Healy hopes to put a few more miles on the clock

Healy will be 30 in October, and with 67 caps he is firmly in the senior citizen camp on this tour. Photo: Sportsfile
Healy will be 30 in October, and with 67 caps he is firmly in the senior citizen camp on this tour. Photo: Sportsfile
Brendan Fanning

Brendan Fanning

The first thing you think of when touring in the US is where the team will train, and how close will it resemble a rugby pitch.

For Ireland yesterday, that was in the Stevens Institute of Technology, in Hoboken, a soccer pitch with goalposts extensions strapped on for effect. You have to remind yourself this is not a Tier 1 rugby nation.

Whatever, the tourists - having arrived safely on Monday afternoon into JFK, and got over the hiccup of some of the support staff being ferried later as there wasn't enough transport for the whole group - came through a light session without incident.

For Cian Healy, it was a handy enough spin in what has been a good season for him, despite being in the shadow of Jack McGrath. He was a contender for the Lions, and is still in that frame if injury opens the door. But not making the original party was no surprise.

"You can't expect to go on a tour like that when you're on the bench, ever," he said. "You can be hopeful; you can be 50-50 (game-time) or 25 per cent depending on whoever is the sup prop going around.

"It's in the back of your head for a bit, but at the same time I was just fairly focused on playing rugby.

"I hadn't been focused on pushing ahead of Jack for this season at all - it was a lot of just play as good as possible and get to a level where I'm happy with what I'm doing because there was such a long period when I wasn't happy with the rugby I was playing.

Personal "So when the body felt right again this season, and I had the chance to let it rest last summer, I just kind of took it as a personal thing to get back to my level."

Healy will be 30 in October, and with 67 caps he is firmly in the senior citizen camp on this tour.

His issue has been with getting enough game-time to tide him over for when the prospect of 70 or 80 minutes opens up. That's not easy when you're the man in waiting.

"That was definitely the case," he said. "I pulled up the Leinster coaches about it. 'What's going to happen if I have to play for longer?'

"We ended up in that situation in the last game (v Scarlets in the Guinness PRO12 semi-final) when Jack took a bump. I played my first 70 in four years.

"The tank was fairly empty by the end of that. But everything has felt good. I haven't felt over-exposed in any length of play I have had so happy enough."

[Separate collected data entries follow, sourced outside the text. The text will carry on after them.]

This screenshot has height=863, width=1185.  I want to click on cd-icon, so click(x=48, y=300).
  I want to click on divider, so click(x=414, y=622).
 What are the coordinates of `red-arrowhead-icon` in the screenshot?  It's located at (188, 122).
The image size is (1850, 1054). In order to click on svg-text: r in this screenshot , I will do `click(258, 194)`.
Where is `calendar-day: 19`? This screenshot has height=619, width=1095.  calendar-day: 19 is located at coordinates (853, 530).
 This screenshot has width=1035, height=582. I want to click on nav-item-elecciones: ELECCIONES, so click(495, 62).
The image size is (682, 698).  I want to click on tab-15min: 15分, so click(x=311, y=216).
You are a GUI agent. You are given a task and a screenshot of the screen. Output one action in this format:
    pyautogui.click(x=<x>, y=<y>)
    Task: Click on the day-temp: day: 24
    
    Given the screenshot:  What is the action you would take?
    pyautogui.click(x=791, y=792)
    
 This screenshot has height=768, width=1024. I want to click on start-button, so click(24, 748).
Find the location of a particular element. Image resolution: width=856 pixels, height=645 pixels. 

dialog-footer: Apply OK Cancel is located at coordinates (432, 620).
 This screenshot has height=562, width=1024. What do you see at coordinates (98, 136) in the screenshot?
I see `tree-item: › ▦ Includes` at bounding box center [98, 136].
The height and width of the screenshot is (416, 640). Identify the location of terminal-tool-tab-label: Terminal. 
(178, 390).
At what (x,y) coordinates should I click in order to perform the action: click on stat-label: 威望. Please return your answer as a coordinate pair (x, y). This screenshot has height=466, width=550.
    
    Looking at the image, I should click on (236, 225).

There is a good chance he'll be clocking up decent mileage on Saturday? "Hopefully yeah. Listen, I want to play as much as I can. When you've missed as much rugby as I have you'll take every minute you get. A couple of runs of games with 60 or 70 minutes is the one thing I've missed. You need that to have - not the durability - but trust in yourself that you can back up (performances) constantly. Skill level, fitness level - I'm in a good place."